▸ Information:
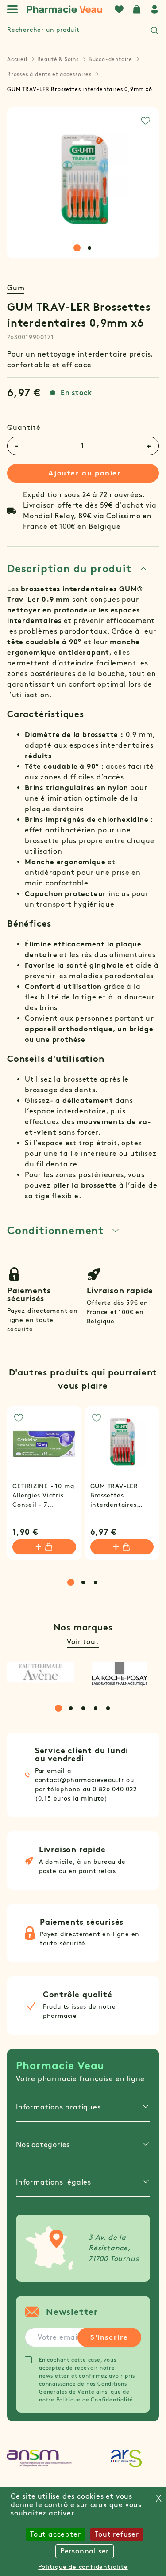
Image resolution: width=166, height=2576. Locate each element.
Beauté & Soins (58, 59)
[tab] (77, 247)
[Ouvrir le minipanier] (136, 9)
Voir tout (83, 1642)
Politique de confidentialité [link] (82, 2567)
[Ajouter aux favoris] (145, 120)
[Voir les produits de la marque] (40, 1672)
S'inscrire (109, 2337)
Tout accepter (55, 2534)
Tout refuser (117, 2534)
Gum (15, 288)
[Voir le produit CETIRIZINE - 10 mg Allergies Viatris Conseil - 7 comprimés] (44, 1443)
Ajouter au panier (84, 473)
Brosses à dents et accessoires (49, 74)
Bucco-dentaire (110, 59)
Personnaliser (84, 2551)
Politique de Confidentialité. (95, 2399)
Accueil (17, 59)
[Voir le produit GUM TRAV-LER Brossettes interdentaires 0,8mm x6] (122, 1443)
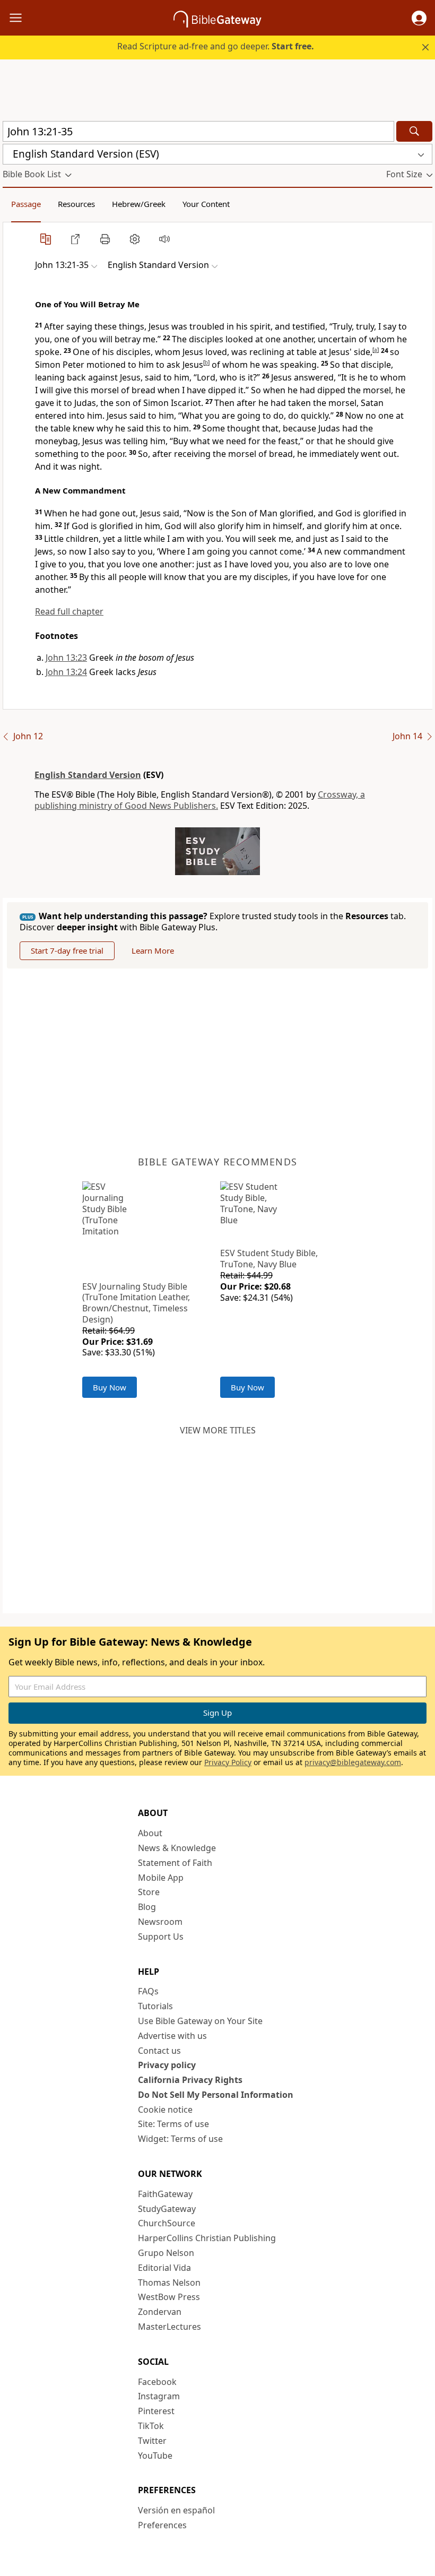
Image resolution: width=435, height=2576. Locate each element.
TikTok (151, 2426)
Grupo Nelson (166, 2253)
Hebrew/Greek (139, 203)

▸ What the exercise asks: Output each record verbatim and leave out its pictures.

▸ Answer box:
Image resolution: width=166, height=2576. Locate each element.
Beauté & Soins (58, 59)
[tab] (77, 247)
[Ouvrir le minipanier] (136, 9)
Voir tout (83, 1642)
Politique de confidentialité [link] (82, 2567)
[Ajouter aux favoris] (145, 120)
[Voir les produits de la marque] (40, 1672)
S'inscrire (109, 2337)
Tout accepter (55, 2534)
Tout refuser (117, 2534)
Gum (15, 288)
[Voir le produit CETIRIZINE - 10 mg Allergies Viatris Conseil - 7 comprimés] (44, 1443)
Ajouter au panier (84, 473)
Brosses à dents et accessoires (49, 74)
Bucco-dentaire (110, 59)
Personnaliser (84, 2551)
Politique de Confidentialité. (95, 2399)
Accueil (17, 59)
[Voir le produit GUM TRAV-LER Brossettes interdentaires 0,8mm x6] (122, 1443)
Image resolution: width=435, height=2576. Locate each element.
TikTok (151, 2426)
Grupo Nelson (166, 2253)
Hebrew/Greek (139, 203)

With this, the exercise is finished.